TASK DESCRIPTION:
Please retype, unchanged, each line from the top of the material below through the line where "Website (17, 1411)" appears.

DATASET EXTRACT:

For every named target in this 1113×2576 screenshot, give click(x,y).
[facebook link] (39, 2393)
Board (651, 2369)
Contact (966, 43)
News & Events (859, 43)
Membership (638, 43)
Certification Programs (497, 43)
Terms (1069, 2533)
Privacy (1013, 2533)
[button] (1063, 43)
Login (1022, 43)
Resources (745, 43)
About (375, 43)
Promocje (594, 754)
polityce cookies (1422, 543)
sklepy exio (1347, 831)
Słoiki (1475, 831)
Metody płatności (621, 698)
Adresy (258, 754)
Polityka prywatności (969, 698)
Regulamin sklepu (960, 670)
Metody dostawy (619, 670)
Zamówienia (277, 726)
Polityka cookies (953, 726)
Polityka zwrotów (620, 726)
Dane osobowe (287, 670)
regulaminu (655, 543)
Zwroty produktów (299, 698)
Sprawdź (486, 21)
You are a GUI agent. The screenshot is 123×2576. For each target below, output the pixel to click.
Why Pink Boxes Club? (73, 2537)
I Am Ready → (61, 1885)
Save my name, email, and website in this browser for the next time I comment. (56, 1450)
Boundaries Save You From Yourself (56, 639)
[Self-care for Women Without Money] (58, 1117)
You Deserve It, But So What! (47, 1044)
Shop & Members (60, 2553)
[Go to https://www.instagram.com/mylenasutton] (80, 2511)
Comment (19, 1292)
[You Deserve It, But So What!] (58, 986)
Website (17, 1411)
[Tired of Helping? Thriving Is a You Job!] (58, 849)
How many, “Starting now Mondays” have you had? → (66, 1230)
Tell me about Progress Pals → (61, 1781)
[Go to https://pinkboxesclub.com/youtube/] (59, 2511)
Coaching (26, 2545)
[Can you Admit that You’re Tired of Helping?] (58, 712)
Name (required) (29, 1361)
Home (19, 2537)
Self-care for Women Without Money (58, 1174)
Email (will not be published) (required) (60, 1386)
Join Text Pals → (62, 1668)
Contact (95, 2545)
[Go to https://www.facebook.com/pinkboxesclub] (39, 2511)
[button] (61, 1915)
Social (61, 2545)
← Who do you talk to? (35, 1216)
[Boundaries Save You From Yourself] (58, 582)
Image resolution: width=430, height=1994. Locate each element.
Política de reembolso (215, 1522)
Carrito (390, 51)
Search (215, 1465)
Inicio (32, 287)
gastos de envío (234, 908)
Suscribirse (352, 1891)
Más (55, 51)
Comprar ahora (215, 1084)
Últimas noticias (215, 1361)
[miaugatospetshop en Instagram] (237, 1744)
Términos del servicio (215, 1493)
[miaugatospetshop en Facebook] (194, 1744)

YOUR RESPONSE:
For every named target in this 1113×2576 screenshot, give click(x,y).
[facebook link] (39, 2393)
Board (651, 2369)
Contact (966, 43)
News & Events (859, 43)
Membership (638, 43)
Certification Programs (497, 43)
Terms (1069, 2533)
Privacy (1013, 2533)
[button] (1063, 43)
Login (1022, 43)
Resources (745, 43)
About (375, 43)
Promocje (594, 754)
polityce cookies (1422, 543)
sklepy exio (1347, 831)
Słoiki (1475, 831)
Metody płatności (621, 698)
Adresy (258, 754)
Polityka prywatności (969, 698)
Regulamin sklepu (960, 670)
Metody dostawy (619, 670)
Zamówienia (277, 726)
Polityka cookies (953, 726)
Polityka zwrotów (620, 726)
Dane osobowe (287, 670)
regulaminu (655, 543)
Zwroty produktów (299, 698)
Sprawdź (486, 21)
You are a GUI agent. The screenshot is 123×2576. For each target below, output the pixel to click.
Why Pink Boxes Club? (73, 2537)
I Am Ready → (61, 1885)
Save my name, email, and website in this browser for the next time I comment. (56, 1450)
Boundaries Save You From Yourself (56, 639)
[Self-care for Women Without Money] (58, 1117)
You Deserve It, But So What! (47, 1044)
Shop & Members (60, 2553)
[Go to https://www.instagram.com/mylenasutton] (80, 2511)
Comment (19, 1292)
[You Deserve It, But So What!] (58, 986)
Website (17, 1411)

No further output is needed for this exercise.